[Begin Dataset excerpts]

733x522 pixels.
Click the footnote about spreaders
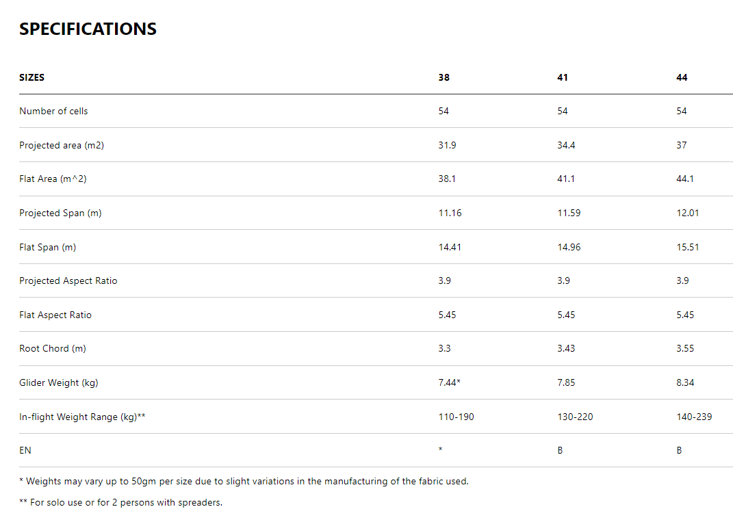(x=120, y=503)
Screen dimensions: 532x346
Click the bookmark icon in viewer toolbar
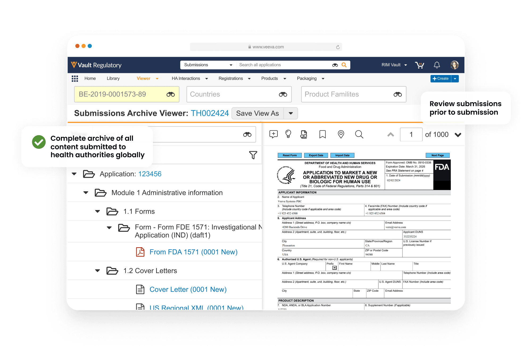pyautogui.click(x=322, y=134)
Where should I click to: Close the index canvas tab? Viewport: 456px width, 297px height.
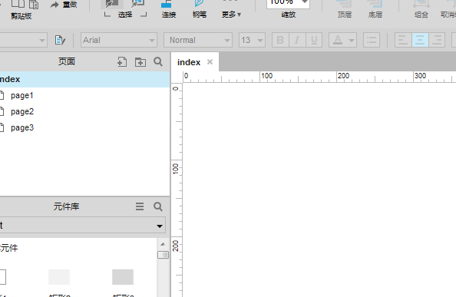tap(210, 62)
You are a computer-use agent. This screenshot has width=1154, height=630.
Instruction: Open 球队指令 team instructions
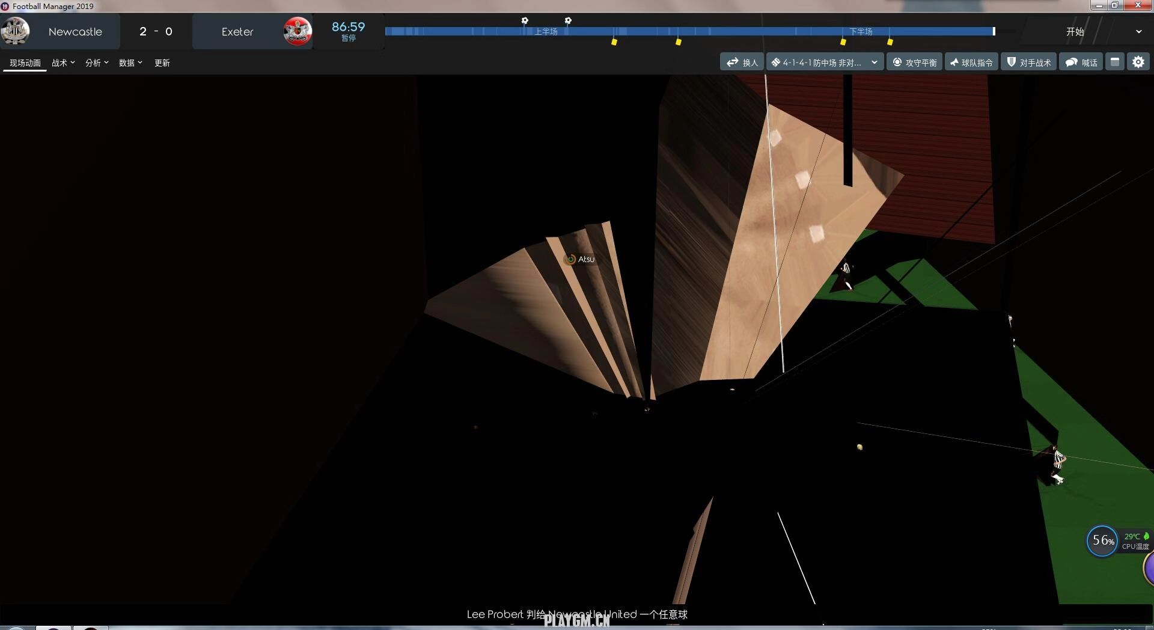click(971, 63)
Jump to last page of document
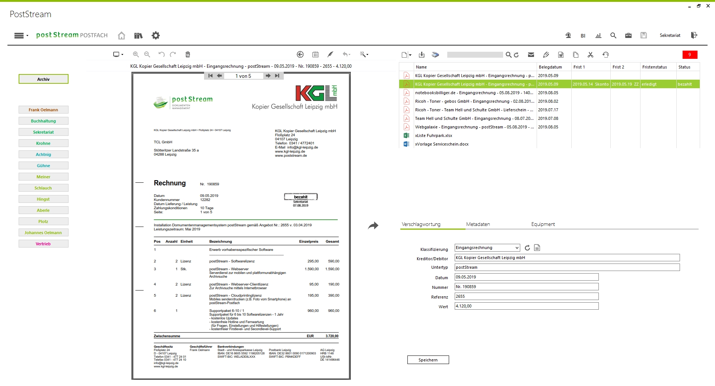Screen dimensions: 715x386 [277, 76]
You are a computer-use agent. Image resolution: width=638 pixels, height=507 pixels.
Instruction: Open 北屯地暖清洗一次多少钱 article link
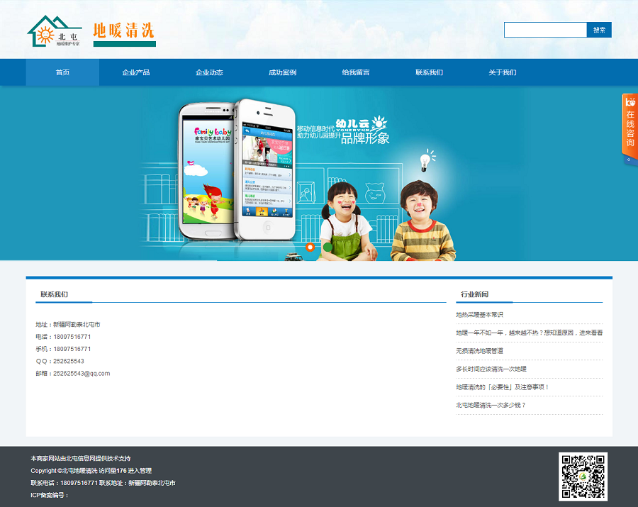tap(491, 406)
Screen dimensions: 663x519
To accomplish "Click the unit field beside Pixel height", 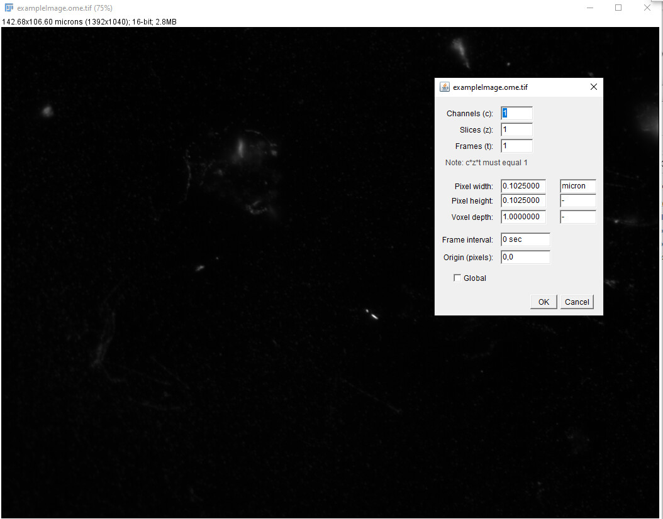I will pos(577,200).
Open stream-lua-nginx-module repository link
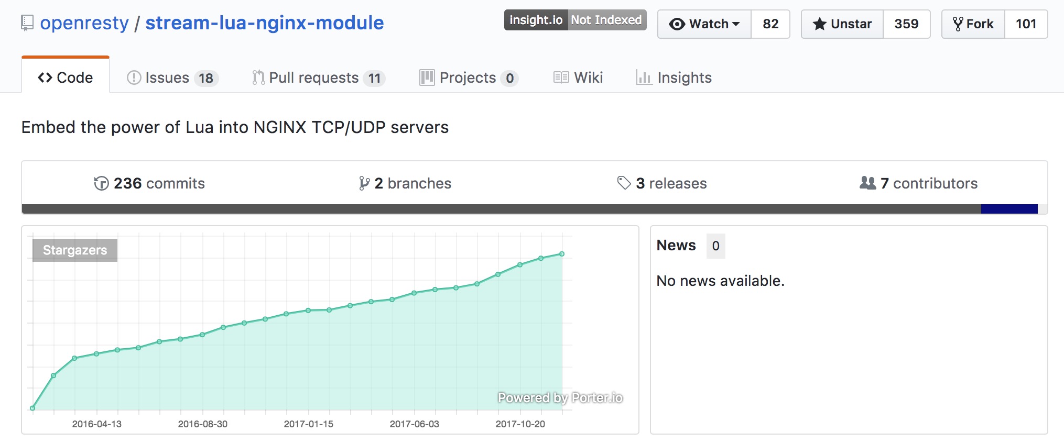The image size is (1064, 443). pyautogui.click(x=265, y=23)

[End Dataset excerpts]

Requirements: Present the data from its beginning through the line containing "tap(491, 406)" as a numbered list, omitting any blank lines. Exclude the pictures from your answer.

Task response:
1. 733x522 pixels.
2. Click the footnote about spreaders
3. (x=120, y=503)
4. Screen dimensions: 532x346
5. Click the bookmark icon in viewer toolbar
6. pyautogui.click(x=322, y=134)
7. Where should I click to: Close the index canvas tab? Viewport: 456px width, 297px height.
8. tap(210, 62)
9. You are a computer-use agent. This screenshot has width=1154, height=630.
10. Instruction: Open 球队指令 team instructions
11. click(971, 63)
12. Jump to last page of document
13. Screen dimensions: 715x386 [277, 76]
14. You are a computer-use agent. Image resolution: width=638 pixels, height=507 pixels.
15. Instruction: Open 北屯地暖清洗一次多少钱 article link
16. tap(491, 406)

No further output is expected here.